• _Your objective_
Every line below from the one containing "Viewport: 1389px width, 868px" through the one containing "Task: Click the Edit (编辑) toolbar icon" must be transcribed exactly. Omit all lines outside that stretch.
· · · ·
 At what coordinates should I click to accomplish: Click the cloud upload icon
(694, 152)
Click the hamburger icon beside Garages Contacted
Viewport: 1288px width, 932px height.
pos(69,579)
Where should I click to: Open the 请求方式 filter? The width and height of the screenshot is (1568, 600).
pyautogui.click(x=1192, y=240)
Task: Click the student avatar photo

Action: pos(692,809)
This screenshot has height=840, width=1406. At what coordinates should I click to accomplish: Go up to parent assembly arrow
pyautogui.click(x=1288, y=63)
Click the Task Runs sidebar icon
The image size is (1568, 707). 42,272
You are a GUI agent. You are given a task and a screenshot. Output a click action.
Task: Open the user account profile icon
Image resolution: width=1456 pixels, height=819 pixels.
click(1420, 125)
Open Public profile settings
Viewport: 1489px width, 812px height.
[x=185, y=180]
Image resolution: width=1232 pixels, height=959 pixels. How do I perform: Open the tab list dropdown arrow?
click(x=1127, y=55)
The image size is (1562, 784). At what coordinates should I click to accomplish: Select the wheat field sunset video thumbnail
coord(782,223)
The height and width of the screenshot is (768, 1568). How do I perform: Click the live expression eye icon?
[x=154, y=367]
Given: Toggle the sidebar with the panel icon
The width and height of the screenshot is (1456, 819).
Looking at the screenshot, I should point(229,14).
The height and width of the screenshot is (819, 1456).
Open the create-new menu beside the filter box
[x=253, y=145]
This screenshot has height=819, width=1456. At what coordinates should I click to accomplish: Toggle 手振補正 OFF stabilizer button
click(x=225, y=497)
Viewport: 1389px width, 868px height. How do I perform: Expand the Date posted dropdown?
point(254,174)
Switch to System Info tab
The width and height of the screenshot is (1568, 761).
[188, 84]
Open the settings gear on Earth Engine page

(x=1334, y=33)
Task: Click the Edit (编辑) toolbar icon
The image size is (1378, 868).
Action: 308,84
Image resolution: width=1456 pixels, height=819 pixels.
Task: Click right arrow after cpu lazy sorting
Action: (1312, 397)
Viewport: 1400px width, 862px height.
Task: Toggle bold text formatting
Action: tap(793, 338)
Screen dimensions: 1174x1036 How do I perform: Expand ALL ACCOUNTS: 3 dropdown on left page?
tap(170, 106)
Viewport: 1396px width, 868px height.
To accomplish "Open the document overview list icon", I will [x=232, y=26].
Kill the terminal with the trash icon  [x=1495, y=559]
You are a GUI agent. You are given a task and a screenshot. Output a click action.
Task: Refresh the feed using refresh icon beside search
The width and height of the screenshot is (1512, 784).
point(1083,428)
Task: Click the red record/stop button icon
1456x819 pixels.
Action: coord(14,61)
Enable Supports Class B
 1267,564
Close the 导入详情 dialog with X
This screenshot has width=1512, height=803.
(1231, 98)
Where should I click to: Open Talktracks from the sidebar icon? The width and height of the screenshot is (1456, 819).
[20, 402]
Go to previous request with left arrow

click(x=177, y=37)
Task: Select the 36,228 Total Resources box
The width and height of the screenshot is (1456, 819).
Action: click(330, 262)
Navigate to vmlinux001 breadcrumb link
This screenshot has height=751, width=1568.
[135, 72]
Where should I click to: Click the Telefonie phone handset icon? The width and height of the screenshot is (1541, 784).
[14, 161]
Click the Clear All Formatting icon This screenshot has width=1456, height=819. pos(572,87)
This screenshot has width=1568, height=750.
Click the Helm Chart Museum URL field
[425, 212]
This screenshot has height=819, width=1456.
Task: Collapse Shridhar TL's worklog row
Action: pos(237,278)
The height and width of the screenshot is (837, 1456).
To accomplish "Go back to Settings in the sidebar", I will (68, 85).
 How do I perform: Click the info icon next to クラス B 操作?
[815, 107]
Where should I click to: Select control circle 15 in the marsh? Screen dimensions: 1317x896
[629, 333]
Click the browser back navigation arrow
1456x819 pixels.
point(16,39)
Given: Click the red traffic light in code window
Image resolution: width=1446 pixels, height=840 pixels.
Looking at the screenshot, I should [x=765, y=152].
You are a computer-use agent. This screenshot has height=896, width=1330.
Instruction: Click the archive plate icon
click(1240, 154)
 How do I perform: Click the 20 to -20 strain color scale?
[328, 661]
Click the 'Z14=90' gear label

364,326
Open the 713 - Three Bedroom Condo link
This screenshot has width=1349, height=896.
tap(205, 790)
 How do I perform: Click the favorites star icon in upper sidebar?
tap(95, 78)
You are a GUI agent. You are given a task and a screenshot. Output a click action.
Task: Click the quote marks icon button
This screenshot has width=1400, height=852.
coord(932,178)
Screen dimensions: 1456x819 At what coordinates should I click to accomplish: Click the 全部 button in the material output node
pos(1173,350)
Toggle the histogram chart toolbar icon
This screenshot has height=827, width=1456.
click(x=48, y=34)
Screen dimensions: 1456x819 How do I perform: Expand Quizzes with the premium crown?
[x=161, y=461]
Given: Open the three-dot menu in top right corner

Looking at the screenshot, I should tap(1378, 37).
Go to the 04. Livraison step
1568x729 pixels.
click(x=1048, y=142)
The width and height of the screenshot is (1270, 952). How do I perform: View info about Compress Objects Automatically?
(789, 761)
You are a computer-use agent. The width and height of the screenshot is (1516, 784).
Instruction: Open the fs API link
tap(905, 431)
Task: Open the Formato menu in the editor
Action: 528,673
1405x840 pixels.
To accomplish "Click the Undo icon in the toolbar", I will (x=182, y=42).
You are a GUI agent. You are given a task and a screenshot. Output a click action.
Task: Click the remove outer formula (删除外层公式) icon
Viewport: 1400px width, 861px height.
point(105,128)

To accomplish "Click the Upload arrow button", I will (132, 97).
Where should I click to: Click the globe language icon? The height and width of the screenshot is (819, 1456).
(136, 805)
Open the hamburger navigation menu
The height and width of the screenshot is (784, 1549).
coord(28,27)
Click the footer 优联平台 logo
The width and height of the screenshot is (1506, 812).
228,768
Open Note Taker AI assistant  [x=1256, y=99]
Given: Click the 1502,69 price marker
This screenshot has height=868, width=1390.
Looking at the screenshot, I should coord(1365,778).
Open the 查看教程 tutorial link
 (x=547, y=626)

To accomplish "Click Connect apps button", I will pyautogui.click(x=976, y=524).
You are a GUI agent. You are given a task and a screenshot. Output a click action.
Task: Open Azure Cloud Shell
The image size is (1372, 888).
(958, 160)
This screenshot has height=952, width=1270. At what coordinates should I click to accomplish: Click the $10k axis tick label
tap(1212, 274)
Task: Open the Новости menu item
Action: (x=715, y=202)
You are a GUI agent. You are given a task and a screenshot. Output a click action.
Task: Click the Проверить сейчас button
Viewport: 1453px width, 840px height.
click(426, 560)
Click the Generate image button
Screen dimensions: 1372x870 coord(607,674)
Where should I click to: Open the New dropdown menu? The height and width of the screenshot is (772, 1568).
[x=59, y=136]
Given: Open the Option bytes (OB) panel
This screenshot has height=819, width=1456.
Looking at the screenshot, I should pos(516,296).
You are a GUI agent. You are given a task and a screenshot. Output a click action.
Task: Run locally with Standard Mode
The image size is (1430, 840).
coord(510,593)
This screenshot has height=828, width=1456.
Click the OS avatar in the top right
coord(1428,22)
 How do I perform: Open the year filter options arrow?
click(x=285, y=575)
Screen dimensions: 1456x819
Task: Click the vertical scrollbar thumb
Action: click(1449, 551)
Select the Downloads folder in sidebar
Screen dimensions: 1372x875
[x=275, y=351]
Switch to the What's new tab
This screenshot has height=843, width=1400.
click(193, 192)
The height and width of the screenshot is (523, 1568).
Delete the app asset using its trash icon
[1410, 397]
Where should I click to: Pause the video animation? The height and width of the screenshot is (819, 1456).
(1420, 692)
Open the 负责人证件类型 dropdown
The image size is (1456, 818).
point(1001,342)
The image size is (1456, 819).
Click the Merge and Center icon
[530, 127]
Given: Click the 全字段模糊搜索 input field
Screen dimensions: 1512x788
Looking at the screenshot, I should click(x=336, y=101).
· · · ·
• _Written solution_
Viewport: 1389px width, 868px height. How do I perform: Expand the Date posted dropdown?
point(254,174)
Switch to System Info tab
The width and height of the screenshot is (1568, 761).
[188, 84]
Open the settings gear on Earth Engine page

(x=1334, y=33)
Task: Click the Edit (编辑) toolbar icon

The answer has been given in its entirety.